Everywhere I look these days I see farmhouse sinks.
Characterized by a big “apron” in the front that protrudes a bit from the face of the cabinets and extends down the front of the counter length, they seem to be all the rage in kitchen remodels and it’s no wonder why.
Back in the early 1900s farmhouse sinks were free standing monstrosities that could take anything a farmer’s wife could dish out. That durability combined with the classic bold, clean look makes these turn-of-the-century staples an excellent choice today. Farmhouse sinks are an interesting combination of trendy and classic; beautiful and functional; striking and utilitarian.
How far should the apron front stick out?

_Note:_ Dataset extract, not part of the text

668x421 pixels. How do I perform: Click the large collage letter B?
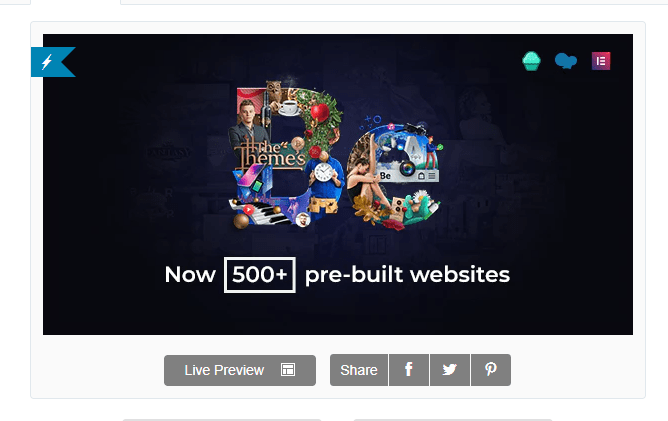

All of this sounds great, and as a homeowner preparing to remodel a kitchen, I too have joined the ranks of those sold on the idea of a farmhouse sink. But in an effort to visualize my new kitchen, a question occurred to me; Just how far should the apron front of the farmhouse sink stick out from the face of my cabinets?
I have seen many different farmhouse sinks and they definitely vary in size. My kitchen isn’t massive and so I want to be sure I install a sink that is to scale in my kitchen and works with the appliances. Thinking that others may share my curiosity about the “rules” of a farmhouse sink that brings high class and durable function to a kitchen without looking out of place or disproportionate, I started looking for answers.
An Issue of Personal Preference with Some Caveats
The good news is that basically, the answer to the question of how far a sink should extend beyond the cabinet face is one of personal preference (although there are some guidelines). The standard lip of a countertop extends past the cabinets by one and one half inch.
A farmhouse sink can be installed so that the apron front is flush with the lip of the countertop or extends a bit beyond it depending on aesthetics. Anywhere from an additional quarter of an inch to a half an inch is widely acceptable for a farmhouse sink.
Something to keep in mind:
If you have cabinet doors underneath your sink make sure that the apron of the sink extends beyond the closure of the doors. In the event of water sliding down the front of the sink you don’t want moisture collecting where those cabinet doors open. Instead, drops of water falling from the apron should have a straight shot onto the floor.
Other than this consideration, the depth of the lip on your farmhouse sink is basically up to you. I recommend looking at as many pictures as possible, taking measurements of how far out your other appliances extend and maybe even running it all by a designer who specializes in kitchens.
After that, consider what you like and be confident in your choice of sink.